Data listing
(begin)

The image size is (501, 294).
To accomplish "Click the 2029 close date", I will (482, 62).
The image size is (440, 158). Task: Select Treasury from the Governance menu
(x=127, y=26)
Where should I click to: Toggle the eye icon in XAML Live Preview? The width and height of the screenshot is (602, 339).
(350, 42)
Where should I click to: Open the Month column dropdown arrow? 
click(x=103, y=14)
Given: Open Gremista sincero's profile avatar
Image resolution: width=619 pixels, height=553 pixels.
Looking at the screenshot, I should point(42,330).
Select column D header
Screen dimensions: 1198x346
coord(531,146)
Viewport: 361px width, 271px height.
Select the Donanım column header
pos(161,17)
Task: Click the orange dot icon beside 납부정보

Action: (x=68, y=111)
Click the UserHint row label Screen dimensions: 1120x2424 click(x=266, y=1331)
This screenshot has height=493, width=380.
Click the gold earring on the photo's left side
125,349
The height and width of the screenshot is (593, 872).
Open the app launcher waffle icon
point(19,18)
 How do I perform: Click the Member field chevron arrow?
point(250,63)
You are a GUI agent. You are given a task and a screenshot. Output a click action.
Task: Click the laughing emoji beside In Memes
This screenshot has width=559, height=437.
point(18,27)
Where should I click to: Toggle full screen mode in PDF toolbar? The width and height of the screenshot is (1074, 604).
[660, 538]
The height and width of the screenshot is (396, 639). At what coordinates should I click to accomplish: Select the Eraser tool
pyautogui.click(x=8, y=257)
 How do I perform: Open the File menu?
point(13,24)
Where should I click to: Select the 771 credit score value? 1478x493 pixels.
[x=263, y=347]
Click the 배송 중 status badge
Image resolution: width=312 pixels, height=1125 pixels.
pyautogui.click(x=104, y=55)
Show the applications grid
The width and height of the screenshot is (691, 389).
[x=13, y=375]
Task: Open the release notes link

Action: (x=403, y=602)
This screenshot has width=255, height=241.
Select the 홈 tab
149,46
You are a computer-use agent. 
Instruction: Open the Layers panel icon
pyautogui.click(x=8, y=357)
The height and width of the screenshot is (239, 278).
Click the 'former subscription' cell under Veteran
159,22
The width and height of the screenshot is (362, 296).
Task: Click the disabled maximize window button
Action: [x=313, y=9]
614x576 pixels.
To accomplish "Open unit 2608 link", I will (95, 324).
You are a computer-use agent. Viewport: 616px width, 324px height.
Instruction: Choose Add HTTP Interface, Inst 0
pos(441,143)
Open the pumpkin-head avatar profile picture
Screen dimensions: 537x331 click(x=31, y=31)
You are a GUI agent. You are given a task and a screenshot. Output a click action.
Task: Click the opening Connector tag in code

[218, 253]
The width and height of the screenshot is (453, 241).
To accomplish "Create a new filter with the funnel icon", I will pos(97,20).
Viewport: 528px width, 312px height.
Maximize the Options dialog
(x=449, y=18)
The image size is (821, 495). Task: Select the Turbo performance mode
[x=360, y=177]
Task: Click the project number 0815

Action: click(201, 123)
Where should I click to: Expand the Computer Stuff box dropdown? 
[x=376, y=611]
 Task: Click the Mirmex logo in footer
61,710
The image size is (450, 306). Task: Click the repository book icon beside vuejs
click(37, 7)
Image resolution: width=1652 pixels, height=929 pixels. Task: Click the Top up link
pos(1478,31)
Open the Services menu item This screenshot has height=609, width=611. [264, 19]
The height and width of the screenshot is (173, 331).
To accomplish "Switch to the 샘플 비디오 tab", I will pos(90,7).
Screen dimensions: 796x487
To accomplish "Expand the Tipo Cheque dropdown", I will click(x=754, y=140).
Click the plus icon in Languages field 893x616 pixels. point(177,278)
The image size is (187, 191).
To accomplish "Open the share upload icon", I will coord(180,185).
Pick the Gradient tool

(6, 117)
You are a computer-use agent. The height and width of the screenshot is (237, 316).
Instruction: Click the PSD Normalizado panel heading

(end)

§ **Set exercise**: Rewrite the records above, changing every "The image size is" to "The screenshot size is" and leaving everything else untouched.

§ **Solution to this exercise**:
The screenshot size is (501, 294).
To accomplish "Click the 2029 close date", I will (482, 62).
The screenshot size is (440, 158). Task: Select Treasury from the Governance menu
(x=127, y=26)
Where should I click to: Toggle the eye icon in XAML Live Preview? The width and height of the screenshot is (602, 339).
(350, 42)
Where should I click to: Open the Month column dropdown arrow? 
click(x=103, y=14)
Given: Open Gremista sincero's profile avatar
Image resolution: width=619 pixels, height=553 pixels.
Looking at the screenshot, I should point(42,330).
Select column D header
Screen dimensions: 1198x346
coord(531,146)
Viewport: 361px width, 271px height.
Select the Donanım column header
pos(161,17)
Task: Click the orange dot icon beside 납부정보

Action: (x=68, y=111)
Click the UserHint row label Screen dimensions: 1120x2424 click(x=266, y=1331)
This screenshot has height=493, width=380.
Click the gold earring on the photo's left side
125,349
The height and width of the screenshot is (593, 872).
Open the app launcher waffle icon
point(19,18)
 How do I perform: Click the Member field chevron arrow?
point(250,63)
You are a GUI agent. You are given a task and a screenshot. Output a click action.
Task: Click the laughing emoji beside In Memes
This screenshot has width=559, height=437.
point(18,27)
Where should I click to: Toggle full screen mode in PDF toolbar? The width and height of the screenshot is (1074, 604).
[660, 538]
The height and width of the screenshot is (396, 639). At what coordinates should I click to accomplish: Select the Eraser tool
pyautogui.click(x=8, y=257)
 How do I perform: Open the File menu?
point(13,24)
Where should I click to: Select the 771 credit score value? 1478x493 pixels.
[x=263, y=347]
Click the 배송 중 status badge
Image resolution: width=312 pixels, height=1125 pixels.
pyautogui.click(x=104, y=55)
Show the applications grid
The width and height of the screenshot is (691, 389).
[x=13, y=375]
Task: Open the release notes link

Action: (x=403, y=602)
This screenshot has width=255, height=241.
Select the 홈 tab
149,46
You are a computer-use agent. 
Instruction: Open the Layers panel icon
pyautogui.click(x=8, y=357)
The height and width of the screenshot is (239, 278).
Click the 'former subscription' cell under Veteran
159,22
The width and height of the screenshot is (362, 296).
Task: Click the disabled maximize window button
Action: [x=313, y=9]
614x576 pixels.
To accomplish "Open unit 2608 link", I will (95, 324).
You are a computer-use agent. Viewport: 616px width, 324px height.
Instruction: Choose Add HTTP Interface, Inst 0
pos(441,143)
Open the pumpkin-head avatar profile picture
Screen dimensions: 537x331 click(x=31, y=31)
You are a GUI agent. You are given a task and a screenshot. Output a click action.
Task: Click the opening Connector tag in code

[218, 253]
The width and height of the screenshot is (453, 241).
To accomplish "Create a new filter with the funnel icon", I will pos(97,20).
Viewport: 528px width, 312px height.
Maximize the Options dialog
(x=449, y=18)
The screenshot size is (821, 495). Task: Select the Turbo performance mode
[x=360, y=177]
Task: Click the project number 0815

Action: click(201, 123)
Where should I click to: Expand the Computer Stuff box dropdown? 
[x=376, y=611]
 Task: Click the Mirmex logo in footer
61,710
The screenshot size is (450, 306). Task: Click the repository book icon beside vuejs
click(37, 7)
Image resolution: width=1652 pixels, height=929 pixels. Task: Click the Top up link
pos(1478,31)
Open the Services menu item This screenshot has height=609, width=611. [264, 19]
The height and width of the screenshot is (173, 331).
To accomplish "Switch to the 샘플 비디오 tab", I will pos(90,7).
Screen dimensions: 796x487
To accomplish "Expand the Tipo Cheque dropdown", I will click(x=754, y=140).
Click the plus icon in Languages field 893x616 pixels. point(177,278)
The screenshot size is (187, 191).
To accomplish "Open the share upload icon", I will coord(180,185).
Pick the Gradient tool

(6, 117)
You are a computer-use agent. The height and width of the screenshot is (237, 316).
Instruction: Click the PSD Normalizado panel heading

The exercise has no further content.